Townsend awarded $750,000 to study effects of aging fat tissue on cardiometabolic health
An assistant professor of neurobiology at the University of Maine has been awarded a $750,000 grant from the American Heart Association for a three-year study looking at the aging of fat tissue and its effects on cardiovascular and metabolic conditions.
Kristy Townsend, an expert on brain-adipose communication, energy balance regulation and cardiometabolic disease, received a 2018 Collaborative Sciences Award for “Neurovascular interactions in adipose tissue and effects on cardiometabolic health.”
The project is a partnership with David Harrison, an expert on mechanisms of aging and a senior faculty member at The Jackson Laboratory in Bar Harbor, Maine. Harrison is one of three investigators across the country who run the Intervention Testing Program (ITP) of the National Institute on Aging.
The collaboration aims to build on the strengths of Townsend’s and Harrison’s labs to better understand how neurovascular interactions in adipose tissue, or fat, with aging affect cardiometabolic health, and to identify treatments.
The loss of proper nerve communication with the brain could underlie aspects of metabolic diseases, and treatments that target the nerve supply in fat could potentially halt or reverse conditions such as diabetes or obesity, according to the researchers.
The Townsend Laboratory recently discovered that human fat tissue loses its nerve supply with aging, a process they called “adipose neuropathy.” Townsend and her team also have observed adipose neuropathy with obesity and diabetes in mouse and human samples.
Studies have revealed that loss of a proper nerve supply in adipose tissue can have serious implications for the proper regulation of metabolism, given that nerve communication between brain and fat tissue is essential for processes including maintaining a healthy body weight, according to the researchers.
In addition, a proper nerve supply is required to stimulate the development of inducible forms of brown fat, which generates heat by burning calories and has been shown to be important for metabolic and cardiovascular health.
Unlike diabetic neuropathy, the cause of most aging-related peripheral neuropathies is unknown, and it is unclear how neuropathy of aging impacts cardiometabolic health, the researchers state.
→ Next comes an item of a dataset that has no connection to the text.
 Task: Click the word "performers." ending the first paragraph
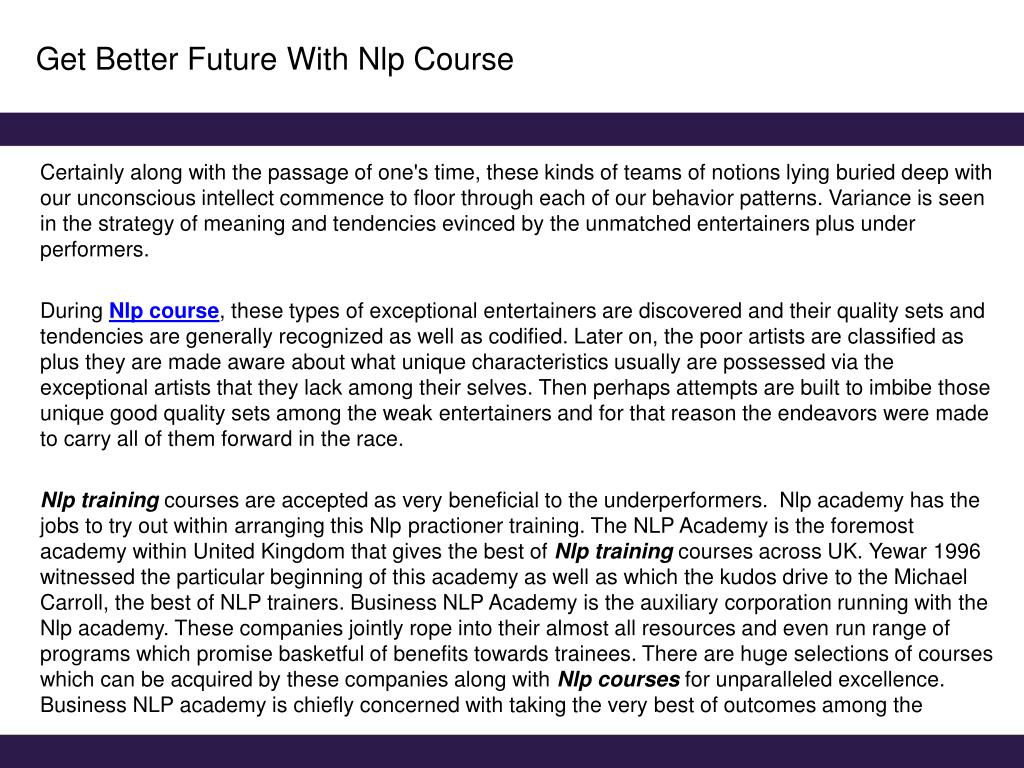[95, 249]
Townsend and Harrison believe aging leads to the deterioration of adipose-resident cells that are important for maintaining a healthy nerve supply to the tissue, and that loss of adipose innervation with aging may underlie the development of metabolic and cardiovascular diseases as humans age.
The team plans to work at the intersection of the aging and metabolic/cardiovascular fields to investigate using aged cohorts of mice as part of the ITP.
The researchers hope to determine if loss of innervation around the adipose vascular negatively impacts cardiometabolic health, and if restoring that innervation reverses it.
Other UMaine researchers involved in the project are Magdalena Blaszkiewicz, a doctoral candidate in the Graduate School of Biomedical Science and Engineering, and Jake Willows, a master’s student in the School of Biology and Ecology.